**Task description**
Under this line are the records; write out word for word the part that begins at the line containing "Crèches Saint-avit-saint-nazaire (2)" and ends at the line containing "Instagram (114, 1666)", and no more.

(Stored items)

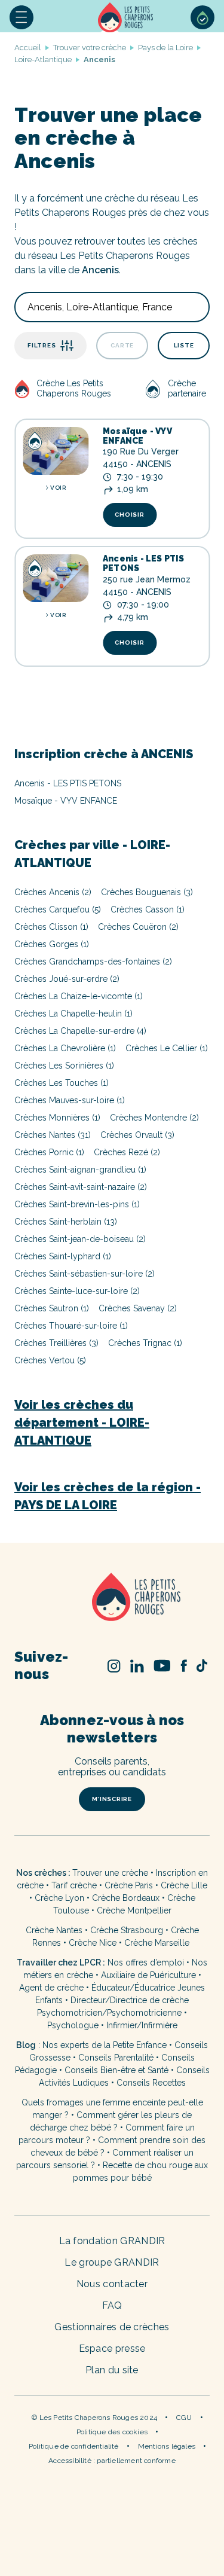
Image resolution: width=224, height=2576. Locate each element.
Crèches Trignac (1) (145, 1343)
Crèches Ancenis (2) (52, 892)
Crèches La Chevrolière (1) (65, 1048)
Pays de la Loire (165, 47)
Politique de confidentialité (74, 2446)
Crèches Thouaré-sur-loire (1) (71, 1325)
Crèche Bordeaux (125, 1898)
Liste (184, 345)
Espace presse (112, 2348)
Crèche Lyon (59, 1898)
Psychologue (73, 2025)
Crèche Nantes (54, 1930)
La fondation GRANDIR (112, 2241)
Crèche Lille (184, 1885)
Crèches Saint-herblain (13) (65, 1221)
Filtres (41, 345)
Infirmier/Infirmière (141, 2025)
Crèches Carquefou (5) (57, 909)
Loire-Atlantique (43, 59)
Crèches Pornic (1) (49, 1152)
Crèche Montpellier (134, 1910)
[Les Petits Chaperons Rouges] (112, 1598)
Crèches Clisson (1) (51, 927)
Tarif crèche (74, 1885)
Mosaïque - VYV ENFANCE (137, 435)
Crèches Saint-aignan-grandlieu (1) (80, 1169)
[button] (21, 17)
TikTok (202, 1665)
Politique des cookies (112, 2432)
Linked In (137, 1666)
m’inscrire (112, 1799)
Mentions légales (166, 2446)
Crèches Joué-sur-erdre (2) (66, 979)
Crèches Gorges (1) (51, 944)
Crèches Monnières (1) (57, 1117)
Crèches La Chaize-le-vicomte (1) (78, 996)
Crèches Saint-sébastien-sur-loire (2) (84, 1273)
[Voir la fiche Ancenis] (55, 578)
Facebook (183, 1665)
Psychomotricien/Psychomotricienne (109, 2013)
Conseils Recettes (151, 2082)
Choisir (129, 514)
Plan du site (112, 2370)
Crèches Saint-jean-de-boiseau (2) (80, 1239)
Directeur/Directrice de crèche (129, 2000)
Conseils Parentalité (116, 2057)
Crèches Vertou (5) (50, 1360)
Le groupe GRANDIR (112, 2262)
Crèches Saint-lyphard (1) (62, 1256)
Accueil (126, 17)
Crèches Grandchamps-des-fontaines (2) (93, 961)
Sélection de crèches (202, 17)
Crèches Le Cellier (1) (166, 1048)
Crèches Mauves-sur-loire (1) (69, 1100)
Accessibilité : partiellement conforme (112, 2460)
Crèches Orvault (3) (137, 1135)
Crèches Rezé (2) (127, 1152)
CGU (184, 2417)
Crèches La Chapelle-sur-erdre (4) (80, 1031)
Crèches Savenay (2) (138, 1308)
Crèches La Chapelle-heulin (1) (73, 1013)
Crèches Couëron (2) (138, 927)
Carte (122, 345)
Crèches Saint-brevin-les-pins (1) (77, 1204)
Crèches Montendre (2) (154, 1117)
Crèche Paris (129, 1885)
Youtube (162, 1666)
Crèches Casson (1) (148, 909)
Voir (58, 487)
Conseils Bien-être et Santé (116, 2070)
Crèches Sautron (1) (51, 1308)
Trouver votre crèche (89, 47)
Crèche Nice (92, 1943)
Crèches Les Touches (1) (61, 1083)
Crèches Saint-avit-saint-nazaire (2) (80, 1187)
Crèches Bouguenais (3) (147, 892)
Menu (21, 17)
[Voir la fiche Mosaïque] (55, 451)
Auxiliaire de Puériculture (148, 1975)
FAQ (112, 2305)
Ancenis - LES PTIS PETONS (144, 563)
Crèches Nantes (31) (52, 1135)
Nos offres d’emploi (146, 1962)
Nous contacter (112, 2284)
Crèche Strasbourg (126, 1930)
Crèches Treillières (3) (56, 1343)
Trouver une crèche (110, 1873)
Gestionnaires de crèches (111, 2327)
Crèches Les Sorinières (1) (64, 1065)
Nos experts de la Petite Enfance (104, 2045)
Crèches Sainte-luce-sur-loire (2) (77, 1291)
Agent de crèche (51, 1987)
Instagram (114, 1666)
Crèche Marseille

**Your response**
Crèches Saint-avit-saint-nazaire (2) (80, 1187)
Crèches Bouguenais (3) (147, 892)
Menu (21, 17)
[Voir la fiche Mosaïque] (55, 451)
Auxiliaire de Puériculture (148, 1975)
FAQ (112, 2305)
Ancenis - LES PTIS PETONS (144, 563)
Crèches Nantes (31) (52, 1135)
Nos offres d’emploi (146, 1962)
Nous contacter (112, 2284)
Crèche Strasbourg (126, 1930)
Crèches Treillières (3) (56, 1343)
Trouver une crèche (110, 1873)
Gestionnaires de crèches (111, 2327)
Crèches Les Sorinières (1) (64, 1065)
Nos experts de la Petite Enfance (104, 2045)
Crèches Sainte-luce-sur-loire (2) (77, 1291)
Agent de crèche (51, 1987)
Instagram (114, 1666)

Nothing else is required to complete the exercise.